--- START PAGE EXTRACT ---

The corresponding TG/DTG data shows the relative weight loss and derivative weight curves of MSH samples at various ages, see Figure 2a,b. The reaction product is mixed with crystalline and amorphous phases. Attributing to overlapped weight loss peaks, the calculated value is lower than the actual value on the mass loss of MSH phase via traditional thermo-gravimetric analysis method. Based on the derivative thermo-gravimetric (TG/DTG) data, the integration area of derivative curves is equivalent to the weight loss. Therefore, the curve-fitting method based on the de-convolution technology can be used to analyze the DTG curves in order to obtain more precise calculation of each phase. Figure 3 demonstrates the analysis of MSH-28 days using curve-fitting method. Table 3 lists each Gaussian peak data of all the testing samples.
There are three weight loss stages that can be seen in Figure 2a. The first stage represents the weight loss of free and bound water (∆M1*) from room temperature to 250 °C. The free and bound water in reaction production increases with curing time. The water loss is related to the mass of MSH gels indirectly. According to the derivative weight curves (DTG) of MSH samples, the second mass loss can be observed in the 250–430 °C range, attributing to the de-hydroxylation of Mg(OH)2 (∆M2*). When heating temperature is over 430 °C, Mg–OH and Si–OH in MSH gels continue to remove the hydroxyl group. ∆M3* demonstrates the last weight loss stage and is consistent with the formation of MSH gel. The MSH gel content is normally obtained using the third thermo-gravimetric data.

--- END PAGE EXTRACT ---

**TASK DESCRIPTION:**
Reproduce the stretch of the thermogravimetric passage from "There are three" through "third thermo-gravimetric data.", word for word. The entries that follow the thermogravimetric passage play no part in what you're asked to do.

--- START SUPPLIED INFORMATION ---

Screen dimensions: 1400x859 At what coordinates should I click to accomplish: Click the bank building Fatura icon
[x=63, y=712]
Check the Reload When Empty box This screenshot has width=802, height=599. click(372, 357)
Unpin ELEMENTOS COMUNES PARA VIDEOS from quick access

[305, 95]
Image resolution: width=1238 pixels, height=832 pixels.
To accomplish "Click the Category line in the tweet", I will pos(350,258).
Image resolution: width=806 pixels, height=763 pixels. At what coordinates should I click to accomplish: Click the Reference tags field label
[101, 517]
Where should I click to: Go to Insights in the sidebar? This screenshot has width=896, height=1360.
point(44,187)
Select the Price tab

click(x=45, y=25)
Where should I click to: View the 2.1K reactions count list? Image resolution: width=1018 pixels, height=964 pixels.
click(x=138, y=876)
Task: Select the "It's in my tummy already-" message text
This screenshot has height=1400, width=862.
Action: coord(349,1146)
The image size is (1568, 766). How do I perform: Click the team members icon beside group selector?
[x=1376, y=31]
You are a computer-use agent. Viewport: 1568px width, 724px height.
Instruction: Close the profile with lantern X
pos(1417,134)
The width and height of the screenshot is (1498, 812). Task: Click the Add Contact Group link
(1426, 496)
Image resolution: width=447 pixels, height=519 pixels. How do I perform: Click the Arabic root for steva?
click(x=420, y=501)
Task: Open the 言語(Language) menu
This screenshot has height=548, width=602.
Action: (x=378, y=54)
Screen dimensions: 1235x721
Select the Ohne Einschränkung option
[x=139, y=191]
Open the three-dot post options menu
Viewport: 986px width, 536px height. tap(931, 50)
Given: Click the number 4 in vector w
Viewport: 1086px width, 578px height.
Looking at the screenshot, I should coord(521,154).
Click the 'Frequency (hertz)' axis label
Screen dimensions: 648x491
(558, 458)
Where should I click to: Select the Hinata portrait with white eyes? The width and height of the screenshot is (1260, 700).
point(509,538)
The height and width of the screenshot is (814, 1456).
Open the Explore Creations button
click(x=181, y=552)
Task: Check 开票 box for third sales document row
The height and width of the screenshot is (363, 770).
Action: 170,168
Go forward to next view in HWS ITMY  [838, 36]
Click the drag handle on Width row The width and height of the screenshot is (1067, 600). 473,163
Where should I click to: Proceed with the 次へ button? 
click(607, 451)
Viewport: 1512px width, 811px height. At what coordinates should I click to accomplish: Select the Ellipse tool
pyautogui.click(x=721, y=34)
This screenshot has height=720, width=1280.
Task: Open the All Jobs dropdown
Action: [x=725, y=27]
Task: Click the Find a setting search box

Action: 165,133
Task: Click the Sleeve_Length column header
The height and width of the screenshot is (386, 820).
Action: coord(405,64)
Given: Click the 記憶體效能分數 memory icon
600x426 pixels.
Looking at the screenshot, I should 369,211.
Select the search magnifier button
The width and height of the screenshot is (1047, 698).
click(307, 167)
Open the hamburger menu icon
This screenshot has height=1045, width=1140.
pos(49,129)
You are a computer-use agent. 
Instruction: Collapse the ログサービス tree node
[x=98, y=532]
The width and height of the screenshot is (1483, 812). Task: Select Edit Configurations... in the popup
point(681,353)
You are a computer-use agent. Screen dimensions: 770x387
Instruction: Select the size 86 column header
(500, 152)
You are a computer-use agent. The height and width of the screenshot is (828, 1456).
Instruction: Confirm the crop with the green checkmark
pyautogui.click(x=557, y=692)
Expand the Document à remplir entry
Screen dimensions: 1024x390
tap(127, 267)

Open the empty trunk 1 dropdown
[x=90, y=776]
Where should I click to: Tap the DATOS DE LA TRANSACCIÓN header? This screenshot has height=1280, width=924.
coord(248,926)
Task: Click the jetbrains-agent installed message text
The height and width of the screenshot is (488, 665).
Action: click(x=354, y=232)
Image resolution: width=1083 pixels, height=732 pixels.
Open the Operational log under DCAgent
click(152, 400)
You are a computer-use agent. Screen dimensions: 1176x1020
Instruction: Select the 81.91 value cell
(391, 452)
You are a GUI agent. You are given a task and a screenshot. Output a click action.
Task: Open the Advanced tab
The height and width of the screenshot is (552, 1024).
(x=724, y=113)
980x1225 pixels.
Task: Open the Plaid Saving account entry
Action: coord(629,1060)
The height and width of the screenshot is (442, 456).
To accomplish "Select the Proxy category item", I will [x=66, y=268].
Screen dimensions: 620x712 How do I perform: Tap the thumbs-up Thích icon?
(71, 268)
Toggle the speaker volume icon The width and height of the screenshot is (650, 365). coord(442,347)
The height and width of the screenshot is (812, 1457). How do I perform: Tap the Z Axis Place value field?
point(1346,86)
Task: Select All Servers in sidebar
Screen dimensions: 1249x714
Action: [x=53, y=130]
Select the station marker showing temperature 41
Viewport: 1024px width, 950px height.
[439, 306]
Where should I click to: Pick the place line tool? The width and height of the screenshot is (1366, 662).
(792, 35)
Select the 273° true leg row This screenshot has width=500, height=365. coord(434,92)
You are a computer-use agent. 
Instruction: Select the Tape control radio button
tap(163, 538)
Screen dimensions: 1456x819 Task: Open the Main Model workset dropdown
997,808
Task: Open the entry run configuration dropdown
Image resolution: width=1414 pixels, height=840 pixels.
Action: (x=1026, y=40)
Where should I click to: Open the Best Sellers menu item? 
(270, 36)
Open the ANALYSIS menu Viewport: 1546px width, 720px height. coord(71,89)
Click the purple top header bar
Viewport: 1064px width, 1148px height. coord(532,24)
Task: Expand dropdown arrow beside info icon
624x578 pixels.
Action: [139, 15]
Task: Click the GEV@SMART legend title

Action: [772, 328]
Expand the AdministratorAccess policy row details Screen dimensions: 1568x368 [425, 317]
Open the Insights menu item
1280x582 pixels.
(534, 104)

--- END SUPPLIED INFORMATION ---

**THE RESULT:**
There are three weight loss stages that can be seen in Figure 2a. The first stage represents the weight loss of free and bound water (∆M1*) from room temperature to 250 °C. The free and bound water in reaction production increases with curing time. The water loss is related to the mass of MSH gels indirectly. According to the derivative weight curves (DTG) of MSH samples, the second mass loss can be observed in the 250–430 °C range, attributing to the de-hydroxylation of Mg(OH)2 (∆M2*). When heating temperature is over 430 °C, Mg–OH and Si–OH in MSH gels continue to remove the hydroxyl group. ∆M3* demonstrates the last weight loss stage and is consistent with the formation of MSH gel. The MSH gel content is normally obtained using the third thermo-gravimetric data.